**Text segment:**
> So you are really saying that typing
> "I have got £100 to spare"
> is OK, instead of:
> “I have got £100 to spare”
> (just as an example, of course).
> Really?

Yes, really. HTML as SGML application has so called document character
set, which is UCS
(Universal Character Set,ISO10646). You can think of it as a huge
(tens of thousands) list of
characters where each character is identified by an integer  number,
so called code point. This
list is identical to that of Unicode so if you pick any character in
Unicode and then look up the
character with the same code poin in UCS they will be identical.

Document character set should not be confused with your html file
encoding, which for historical
reasons is specified using "charset" attribute. Basically encoding
tells how to convert bytes in
your document into characters.

Let's say your have a byte with numerical value 200 (C8 in hex) in
your document. If your
document has encoding ISO885-5 that maps into cyrillic letter "Ш". If
your document's encoding
is ISO5589-13 that will be the letter "Č". Browsers are supposed to
map known encodings to
document character set, where "Ш" is code point 1064 (0x0428) and "Č"
is code point 268 (0x010C).

Let's suppose that for some reason you want to have "Ш" in your
ISO8859-13 encoded document.

**Exercises to complete:**
1: In the text about HTML character sets, translate this sentence into Spanish: "Basically encoding tells how to convert bytes in your document into characters."
2: Write the next part of the text about HTML character sets, picking up after its final sentence.

**Given information:**
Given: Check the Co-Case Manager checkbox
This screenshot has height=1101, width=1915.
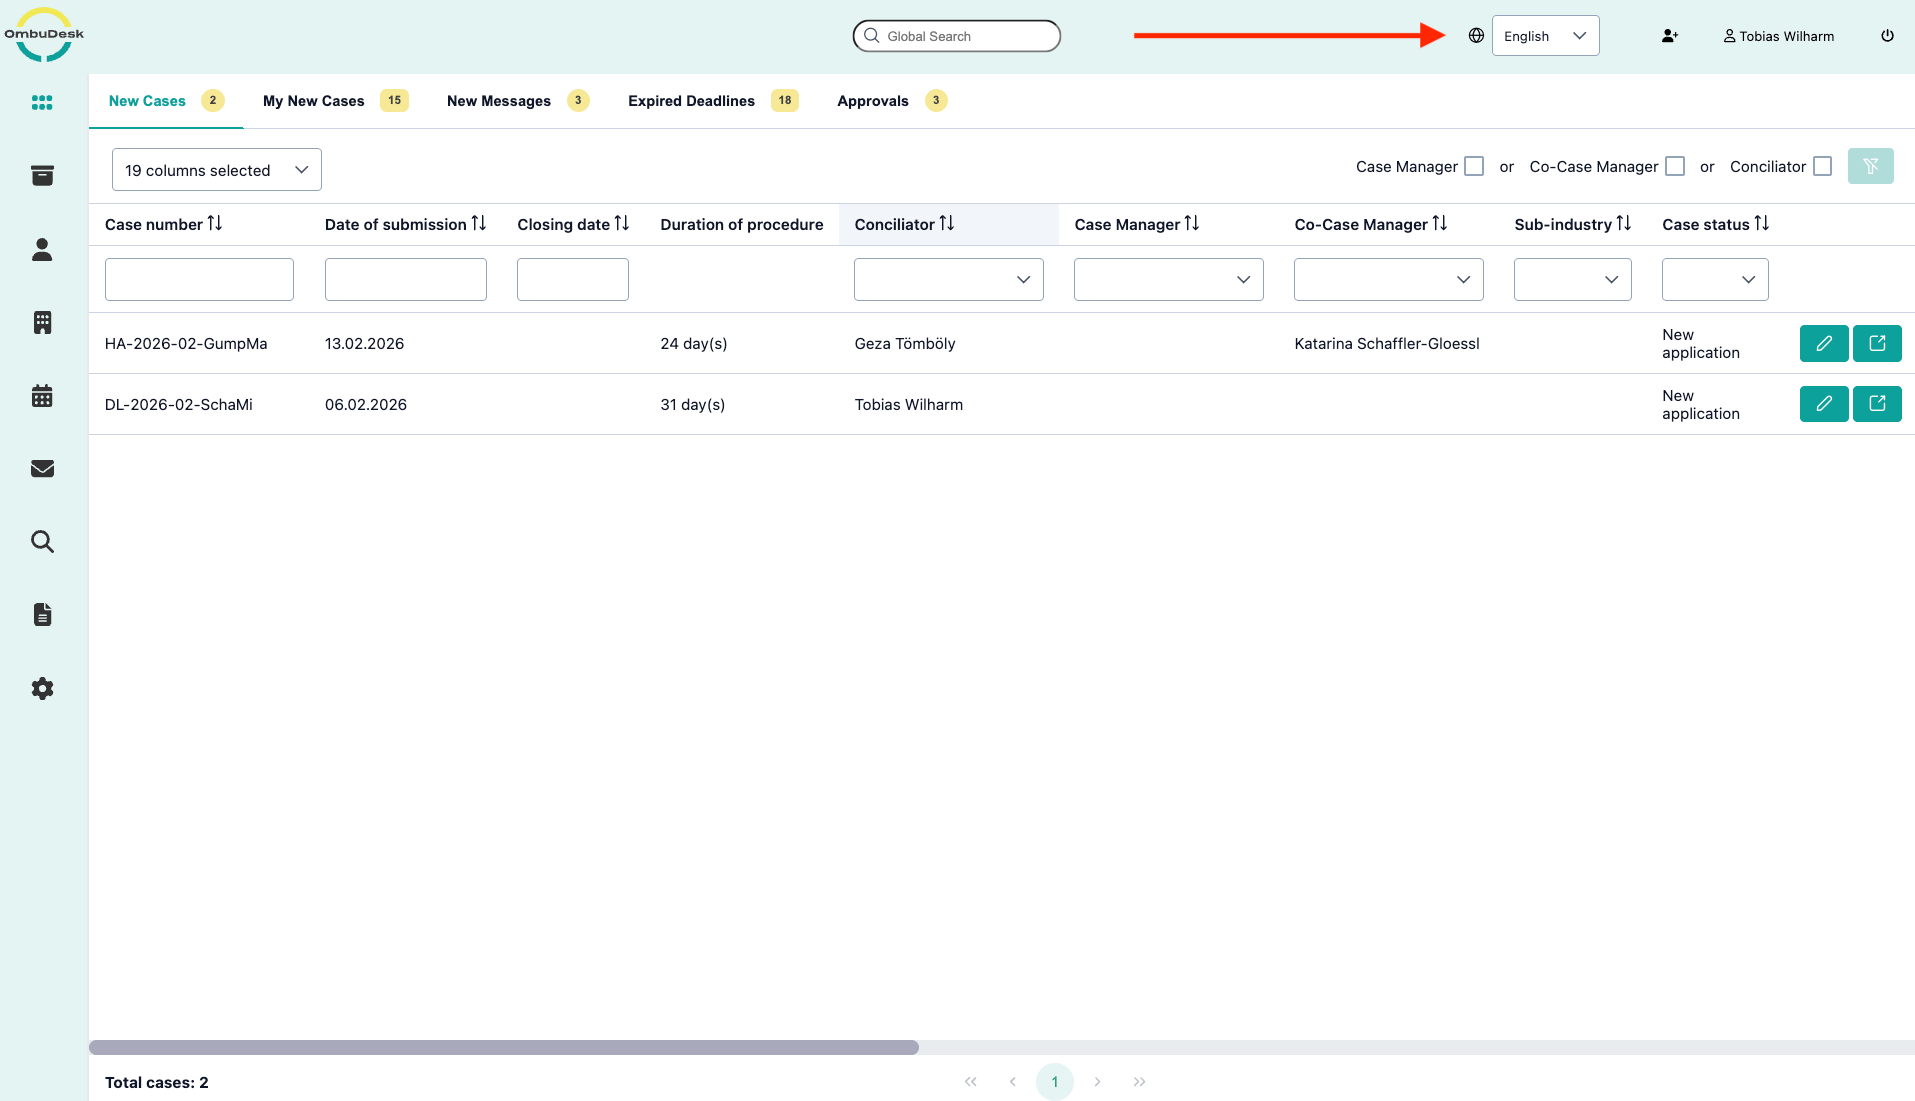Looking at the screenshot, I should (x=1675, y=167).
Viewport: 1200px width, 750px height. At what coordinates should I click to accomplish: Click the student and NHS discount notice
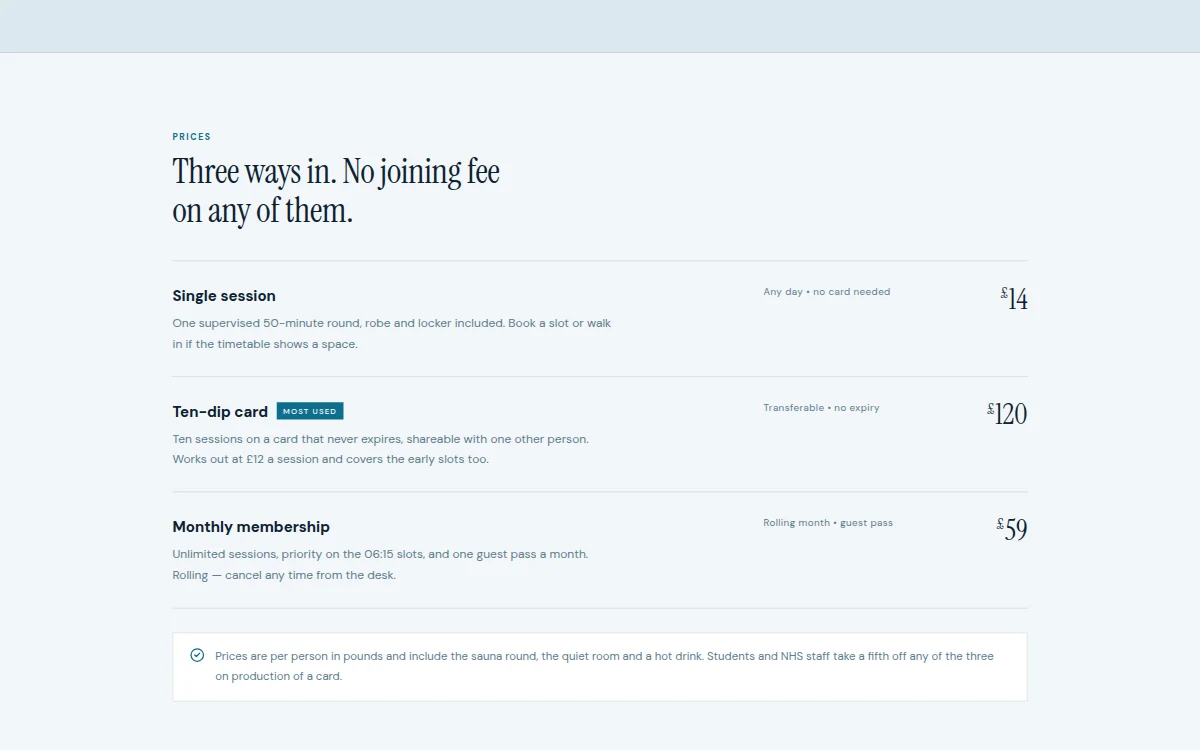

**Answers to the problems:**
1: Básicamente, la codificación indica cómo convertir los bytes de tu documento en caracteres.

2:
You cannot type it in directly, because this character is not in your
specified character set. Character
entities to rescue—they let you specify character from *HTML document
character set, UCS*.
This is important and some mistakenly think that character entities
map to the current encoding
(I think some old browsers did indeed do that, but that's a bug). So
È won't give you "Č" in
ISO8859-13 and won't give you "Ш" in ISO8859-5: in both cases you will
get character which has
code point 200 in unicode/ucs—"È".

So that's where character entities are useful—you can display UCS
characters which are not available
in your charset. If you are using unicode encoding there is not need
for that, just type the character.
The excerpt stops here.